Yaşadığınız şeyler ne kadar ağır olursa olsun, siz ne kadar mutsuz olursanız olun dünya dönmeyi bırakmıyor. Hayat bir yerden sonra devam ediyor ve sizde buna ayak uydurmak zorunda kalıyorsunuz. Daha dün sevgilimi başka kızı öperken görmüştüm. Yani aldatılmıştım evet. Ama şimdi her zamanki saatimde kalkmış sabah sporumu yapmış okula gitmek için hazırlanıyordum. Kayıt işlemleri için bugün son gündü. Herşeyi son güne bırakmak hobim olmuştu zaten.
Kıyafetlerimi giyip birşeyler yemek için mutfağa girdim. Dolaptan kahvaltılık tahılı ve sütü alıp masaya oturdum. Kasede karıştırıp yemeğe başladım. Kahvaltı yapmayı fazla sevmiyordum aslında. Annem evdeyken zoraki bişeyler yediriyordu hep. Kasedeki yemeğimi bitirip ayağa kalktım.Son olarak bir bardakta su içip evden çıktım. Dün Efran beni eve bıraktıktan sonra nereye gittiğine bakmak için cama koşmuştum. Evinin neresi olduğunu merak ediyodum ne yapayım. Ama görmemiştim. Ona ulaşacağım hiçbişey yoktu elimde. O istediği zaman karşıma çıkıyordu.
Binadan dışarı çıkınca kapının önündeki çocuklara gülümsedim. Küçükken bende kapının önünde arkadaşlarımla hep oynardım. Annem gelip eve çağırana kadar saatin nasıl geçtiğinin bile farkına varıyorum. Bir keresinde annem acaba çağırmasam eve gelmek aklına gelir mi diye düşünüp beni çağırmadı. Bende oynadıkça oynadım. En son babam gelip beni eve götürmüştü. Keşke hep cocuk kalsaydım. Aklıma gelen anılarla gülümseyip yürümeye başladım. Okulla evimin yakın olması işime gelmişti. Bir daha otobüs derdi çekemezdim. Sıkılıyordum öyle şeylerden.

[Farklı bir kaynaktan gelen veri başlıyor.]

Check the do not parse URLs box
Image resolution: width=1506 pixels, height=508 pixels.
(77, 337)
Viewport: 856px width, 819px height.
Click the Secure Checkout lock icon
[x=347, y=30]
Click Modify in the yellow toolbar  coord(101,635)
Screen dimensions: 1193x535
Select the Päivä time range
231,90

Okulun önüne gelince birkaç dakika soluklandım. Nefes nefes insanlarla konuşacak değildim ya. Kendime geldikten sonra içeri girdim. Kocaman bir bina olduğu için nereye gideceğimi bilmiyordum. Daha düne kadar liseye kocaman bina derken burası oranın bikaç katıydı. Koridorun ortasında sağa sola bakarken bir kız gelip yanımda durdu. Boyu benimkinden uzundu, benimkinin aksine siyah saçları vardı, yüzü de pürüzsüzsüzdü. İnsanları ayak üstü incelemeyi bırakmam gerekiyordu. "Selaam sanırım sende nereye gideceğini bilmiyorsun. Bence beraber bulabiliriz" diyip gülümsedi. Cana yakın birine benziyordu. "Bulalım bakalım."dedim bende. Nereye gideceğimi bilmiyordum zaten en azından tek başıma kaybolmazdım." Dolunay ben. Dolunay Ayçar. Sende okuldaki ilk arkadaşımsın"dedi elini uzatıp. Elini tuttum ve gülümsedim. "Asrın bende. Asrın Karayel. Sende benim okuldaki ilk arkadaşımsın" dedim.

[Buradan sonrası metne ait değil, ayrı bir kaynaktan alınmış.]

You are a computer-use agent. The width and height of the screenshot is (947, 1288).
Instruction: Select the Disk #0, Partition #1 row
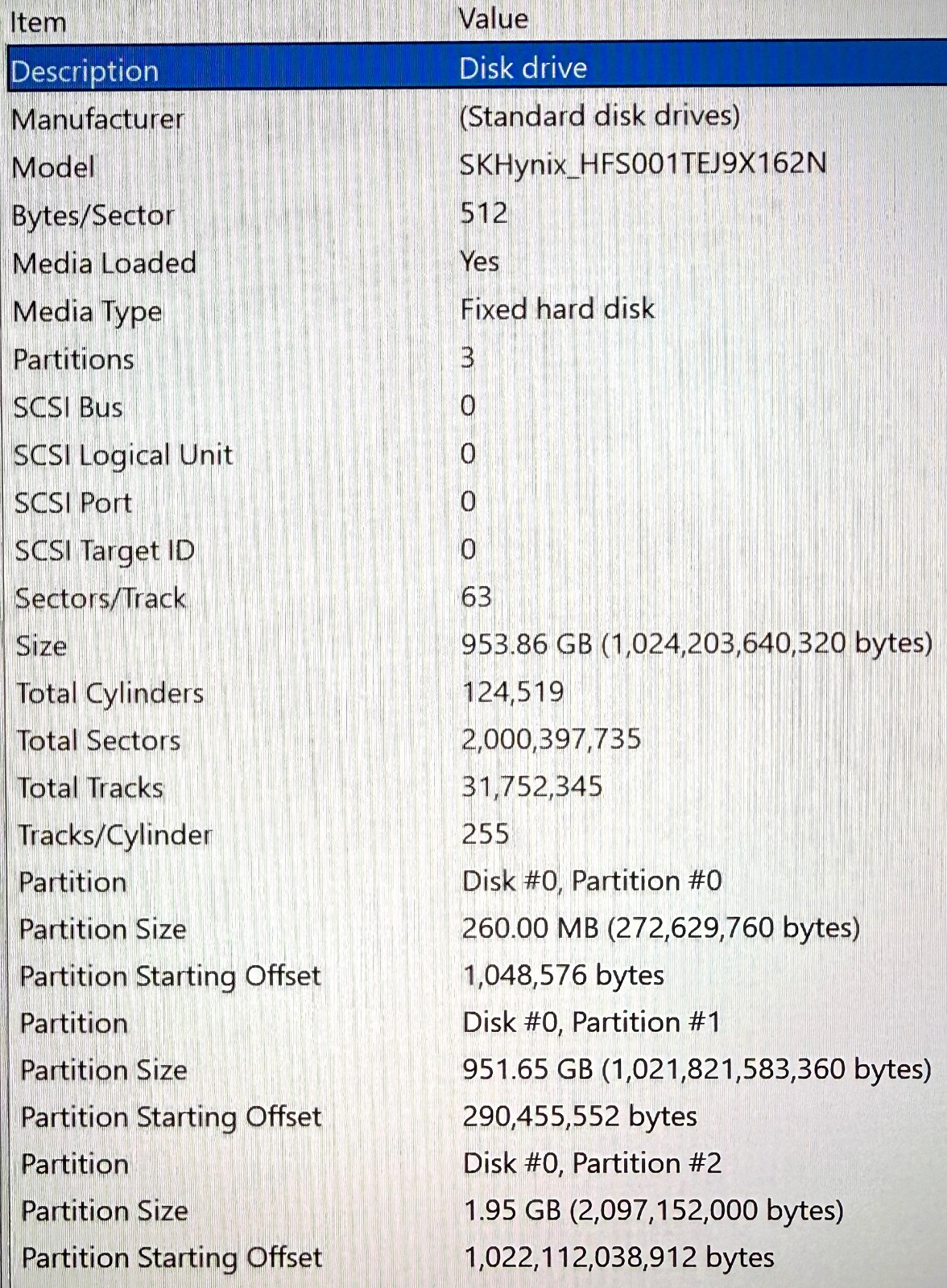click(x=477, y=1022)
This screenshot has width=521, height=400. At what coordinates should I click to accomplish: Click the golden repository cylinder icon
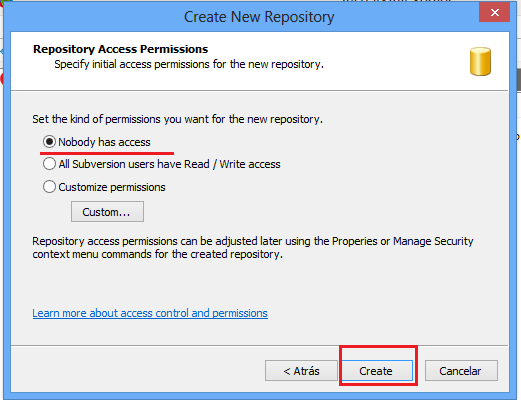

Tanışma faslı bittikten sonra beraber üst kata çıktık. "Tek başına mı yaşıyorsun?" diye sordu. "Hıhı okulum için geldim buraya. Sen?" dedim. "Ben bugün yeni geldim buraya. Yani henüz kalacak bir yer bulamadım. Arkadaşımı aradım ona da ulaşamadım" diyip güldü. Vay anasını herşeye pozitif bakıyor bu. "Bende kalabilirsin" dedim pat diye. Beynimin içinde dönen annemin "Herkese güvenme akılsız kızım" nidalarını duymazdan geldim. Zaten küçükken de hep fevri kararlar veren biriydim. Ama şimdiye kadar hiçbir kararımdan pişman olmamıştım şükür."Yok canım rahatsızlık vermeyeyim. Ben bulurum bir yer" dedi. "Ne rahatsızlığı kızım yalnızım zaten ev arkadaşına ihtiyacım var" dedim. "Oha ciddisin sen." dedi heyecanla. "Ciddiyim tabi. O zaman ilk arkadaşım ve ev arkadaşım Dolunay Ayçar" dedim. "Ay artık best kankamsın Asrın Karayel" dedi bana sarılıp.

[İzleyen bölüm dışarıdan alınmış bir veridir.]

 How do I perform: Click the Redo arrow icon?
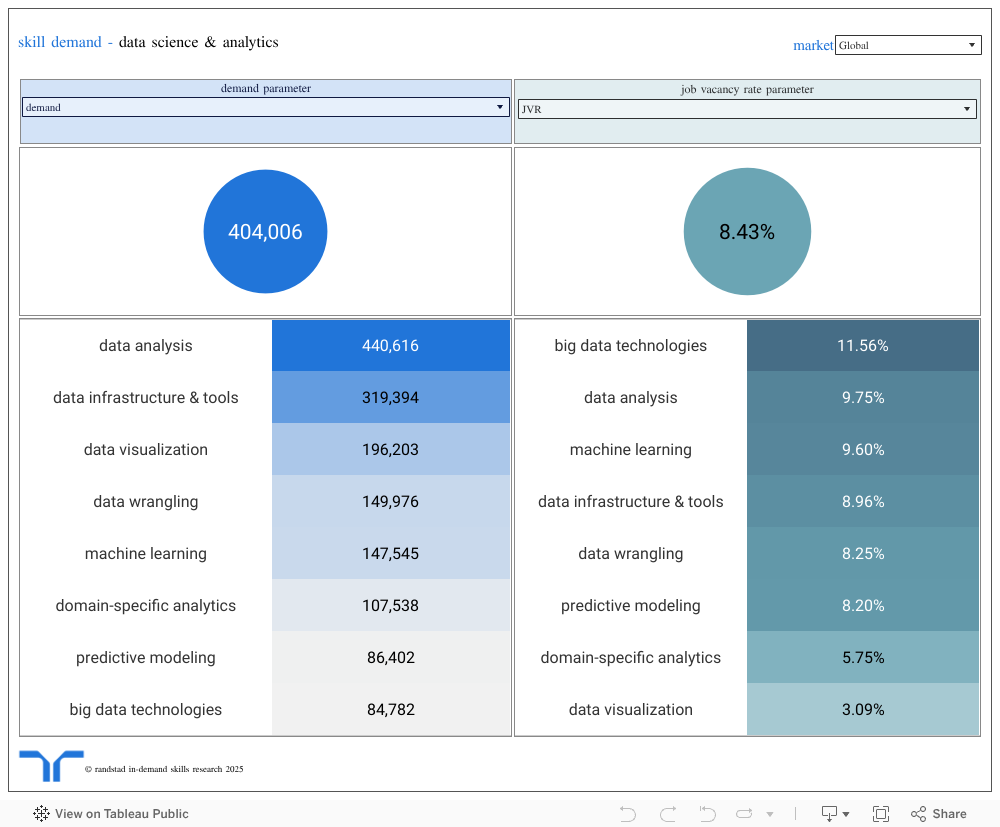click(x=668, y=814)
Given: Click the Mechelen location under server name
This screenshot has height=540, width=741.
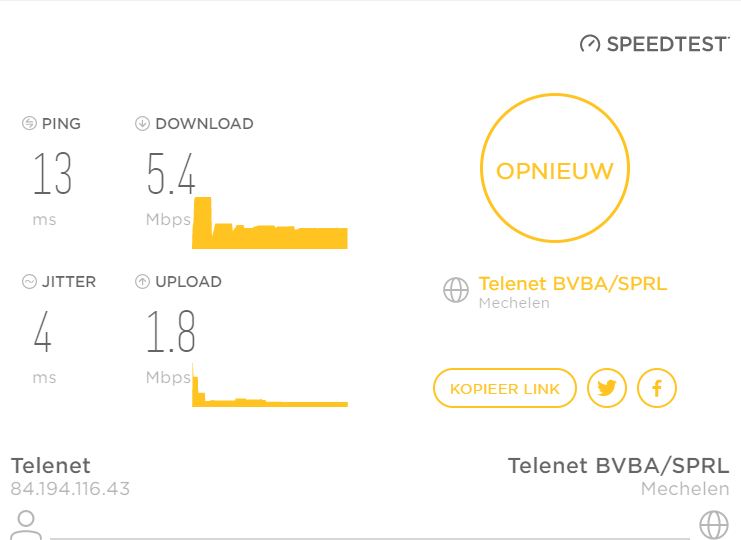Looking at the screenshot, I should (514, 303).
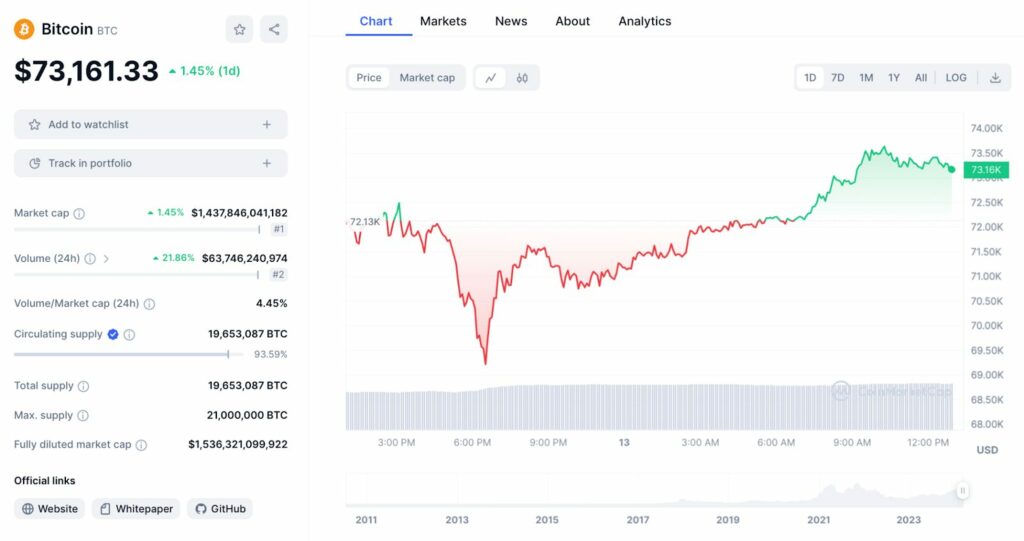1024x541 pixels.
Task: Expand the Volume (24h) chevron
Action: click(106, 259)
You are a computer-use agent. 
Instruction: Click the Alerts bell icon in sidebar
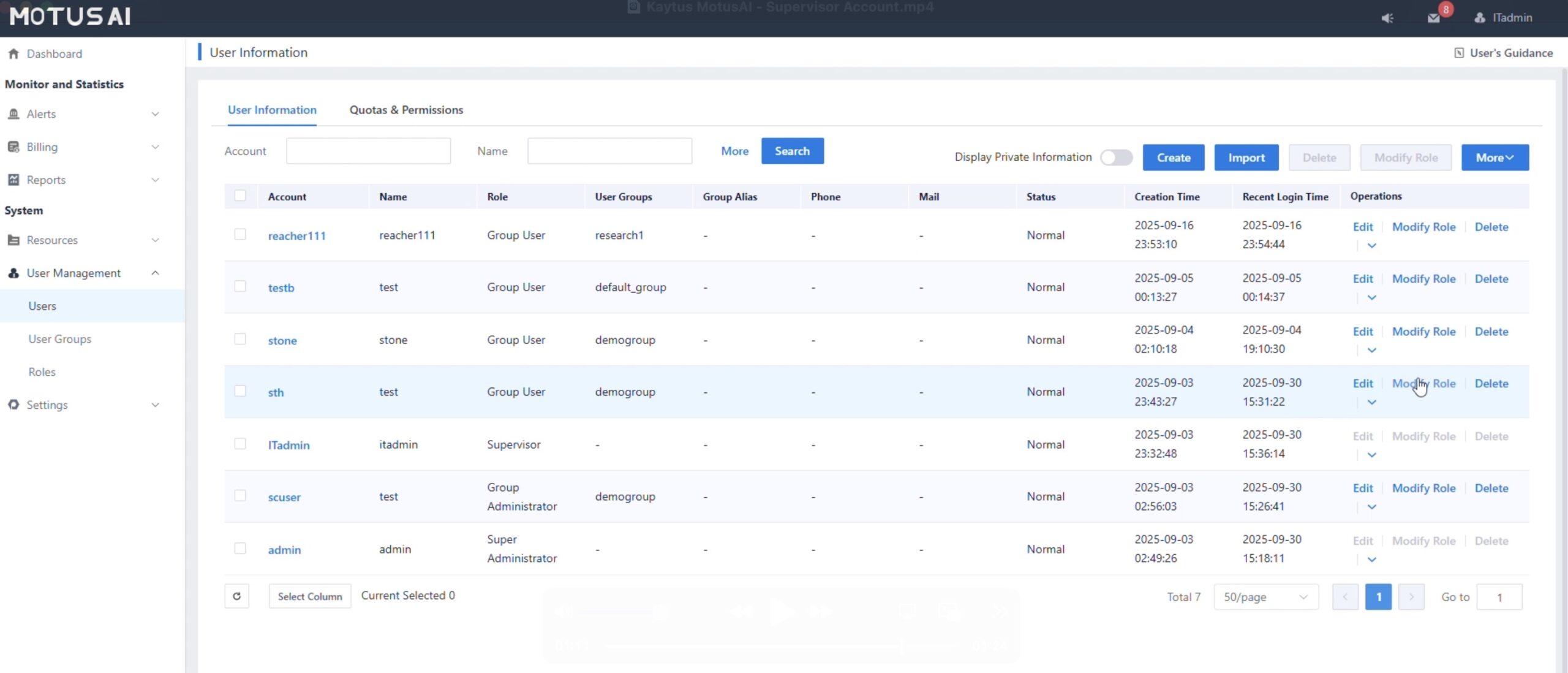[x=13, y=114]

Birbirimizden ayrılıp odaları aramaya devam ettik. Okula ne için gelmiştim ne bulmuştum. En azından artık yanlız yaşamıyacaktım. Bulaşığı temizliği falan da kitlerdim arada tamam sevdim ben bu işi. Sonunda müdür yazan odayı bulup koşar adımlarla içeri girdik. Yorulduk ne yapalım yani alla alla. Kayıt işlemlerini halledince artık tamamen üniversiteli olmuştum. Annemi arayıp haber verdim ve telefonu çantama attım. "Eve gidelim hadi" dedim Dolunay'a. Kafasını sallayıp koluma girdi ve yürümeye başladık.
~°~
Hayatınıza bikaç saniyenin içinde biri girip yıllardır tanıdığınız insanların yerini alabiliyormuş bunu anlamıştım bugün Dolunay'la beraber eve geleli bikaç saat olmuştu. Dolunay eşyalarını misafir odasına yerleştirmişti. O odayı sevmiş öyle dedi. Şimdi de koltuğa oturmuş sohbet ediyorduk. "Ulaşabildin mi arkadaşına." dedim sigaramdan bir duman çekerken. Dolunay ona sigara vermediğim için tip tip bakıyordu bana. Ama ne yapayım ben içiyorum diye herkes içmek zorunda değil zararlı zararlı. ."Ulaştım ulaştım. Ama kendisi bir kızla yaşayacağıma inanmadığı için kontrol etmeye gelecekmiş akşam. Sana sormadan kabul ettim ama sorun olur mu. Bakar gider" dedi. "Yok ne sorunu. Baksın içi rahat etsin" dedim. Elimdeki yarısı bitmiş sigarayı alıp kendisi içmeye başladı. Bişey demeden omuz silktim. Dolunay telefonla uğraşmaya başlayınca bende o sırada kalkıp bişeyler hazırlamak için mutfağa girdim. En kolay yemek olan geleneksel yemeğimiz makarnayı yapacaktım.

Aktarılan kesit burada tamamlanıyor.